Research supports mercury-autism link

Michael Wagnitz
Capital Times
Feb. 28, 2007

It was reported repeatedly in 2006 that the link between mercury-containing vaccines and autism has been disproven. Yet if one looks at the most recent research coming from some of our major universities, one may draw the opposite conclusion.

What we have learned in the last couple of years is that the underlying medical condition of autism is neuroinflammatory disease. In a study conducted at John Hopkins University, brain tissue from deceased autistic patients was examined. The tissue showed an active neuroinflammatory process and marked activation of microglia cells. Neuroinflammatory disease is synonymous with an activation of microglia cells.

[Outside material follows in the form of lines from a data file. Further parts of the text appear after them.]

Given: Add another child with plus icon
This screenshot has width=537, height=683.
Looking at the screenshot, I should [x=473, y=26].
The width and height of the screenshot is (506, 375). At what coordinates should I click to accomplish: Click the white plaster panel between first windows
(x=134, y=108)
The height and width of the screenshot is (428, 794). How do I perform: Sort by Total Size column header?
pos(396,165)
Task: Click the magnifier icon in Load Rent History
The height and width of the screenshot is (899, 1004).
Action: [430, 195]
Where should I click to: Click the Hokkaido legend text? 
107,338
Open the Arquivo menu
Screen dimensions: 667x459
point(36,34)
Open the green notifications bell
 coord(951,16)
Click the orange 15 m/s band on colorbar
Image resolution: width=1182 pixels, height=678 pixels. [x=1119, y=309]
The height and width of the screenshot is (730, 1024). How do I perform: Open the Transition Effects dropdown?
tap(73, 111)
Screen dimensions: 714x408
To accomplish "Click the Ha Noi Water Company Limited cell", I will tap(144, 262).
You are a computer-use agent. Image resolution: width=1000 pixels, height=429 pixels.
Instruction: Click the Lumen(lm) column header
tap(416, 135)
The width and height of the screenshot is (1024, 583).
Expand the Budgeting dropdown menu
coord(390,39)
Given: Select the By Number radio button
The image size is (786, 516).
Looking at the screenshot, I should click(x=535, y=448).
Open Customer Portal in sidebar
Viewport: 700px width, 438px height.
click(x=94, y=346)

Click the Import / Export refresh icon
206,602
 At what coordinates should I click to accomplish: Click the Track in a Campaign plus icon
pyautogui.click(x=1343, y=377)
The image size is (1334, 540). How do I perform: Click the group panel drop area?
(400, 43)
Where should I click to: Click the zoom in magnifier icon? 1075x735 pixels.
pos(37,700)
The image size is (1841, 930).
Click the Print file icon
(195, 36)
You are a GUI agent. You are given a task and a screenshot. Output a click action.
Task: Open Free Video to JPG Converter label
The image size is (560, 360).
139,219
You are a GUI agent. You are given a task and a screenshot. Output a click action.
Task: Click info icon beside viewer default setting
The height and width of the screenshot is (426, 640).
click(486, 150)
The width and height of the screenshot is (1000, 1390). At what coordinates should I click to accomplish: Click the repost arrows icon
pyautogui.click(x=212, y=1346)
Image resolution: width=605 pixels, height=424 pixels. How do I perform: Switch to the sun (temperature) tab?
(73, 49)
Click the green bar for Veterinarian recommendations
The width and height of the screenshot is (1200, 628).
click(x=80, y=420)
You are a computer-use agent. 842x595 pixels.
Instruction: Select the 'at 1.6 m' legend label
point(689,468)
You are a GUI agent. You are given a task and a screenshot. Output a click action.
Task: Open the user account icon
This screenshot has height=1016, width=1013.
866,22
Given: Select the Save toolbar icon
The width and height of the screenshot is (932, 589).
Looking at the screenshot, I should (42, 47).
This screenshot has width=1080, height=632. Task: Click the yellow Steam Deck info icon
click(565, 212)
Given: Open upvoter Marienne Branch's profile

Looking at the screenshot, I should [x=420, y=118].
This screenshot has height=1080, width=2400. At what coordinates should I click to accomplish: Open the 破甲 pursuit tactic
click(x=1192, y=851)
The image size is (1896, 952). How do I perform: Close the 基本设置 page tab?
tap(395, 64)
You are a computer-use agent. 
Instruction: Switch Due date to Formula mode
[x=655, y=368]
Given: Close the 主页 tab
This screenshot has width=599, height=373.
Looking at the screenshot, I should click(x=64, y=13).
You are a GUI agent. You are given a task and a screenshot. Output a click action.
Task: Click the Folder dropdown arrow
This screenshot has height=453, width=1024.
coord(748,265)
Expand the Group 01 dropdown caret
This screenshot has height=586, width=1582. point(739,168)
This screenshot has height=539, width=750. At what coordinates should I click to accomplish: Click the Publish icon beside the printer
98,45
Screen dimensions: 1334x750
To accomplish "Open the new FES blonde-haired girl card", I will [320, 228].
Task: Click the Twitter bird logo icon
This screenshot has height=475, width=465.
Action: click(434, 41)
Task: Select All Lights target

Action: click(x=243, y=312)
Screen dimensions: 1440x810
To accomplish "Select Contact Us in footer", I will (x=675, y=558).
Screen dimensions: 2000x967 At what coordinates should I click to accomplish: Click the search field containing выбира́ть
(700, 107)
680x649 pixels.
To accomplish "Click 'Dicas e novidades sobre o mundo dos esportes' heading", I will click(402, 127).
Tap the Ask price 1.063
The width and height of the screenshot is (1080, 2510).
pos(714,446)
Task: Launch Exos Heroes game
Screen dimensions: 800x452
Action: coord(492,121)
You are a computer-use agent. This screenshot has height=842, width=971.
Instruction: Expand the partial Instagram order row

A study done at the University of Washington showed that baby primates exposed to injected thimerosal (50 percent mercury), at a rate equal to the 1990s childhood vaccine schedule, retained twice as much inorganic mercury in their brains as primates exposed to equal amounts of ingested methylmercury. We know from autometallographic determination that inorganic mercury present in the brain, following the dealkylation of organic mercury, is the toxic agent responsible for changes in the microglial population and leads to neuroinflammation.

Recently it was shown that in more than 250 examined patients, atypical urinary porphyrins were almost three times higher in autistic patients than controls. Porphyrins are precursors to heme, the oxygen-carrying component of blood. Mercury inhibits the conversion of porphyrins to heme. When the patients were treated to remove mercury, urinary porphyrins returned to normal levels.

In a study done at the University of Arkansas, autistic children were found to have significantly lower levels of the antioxidant glutathione. Glutathione is the major antioxidant needed for the elimination of mercury at the cellular level. This may explain why some children are more severely affected by thimerosal in vaccines than others.

While all the government-conducted epidemiological (statistical) studies show no link between thimerosal and autism, the clinical studies examining brain tissue, blood, urine and human cells show a completely different picture.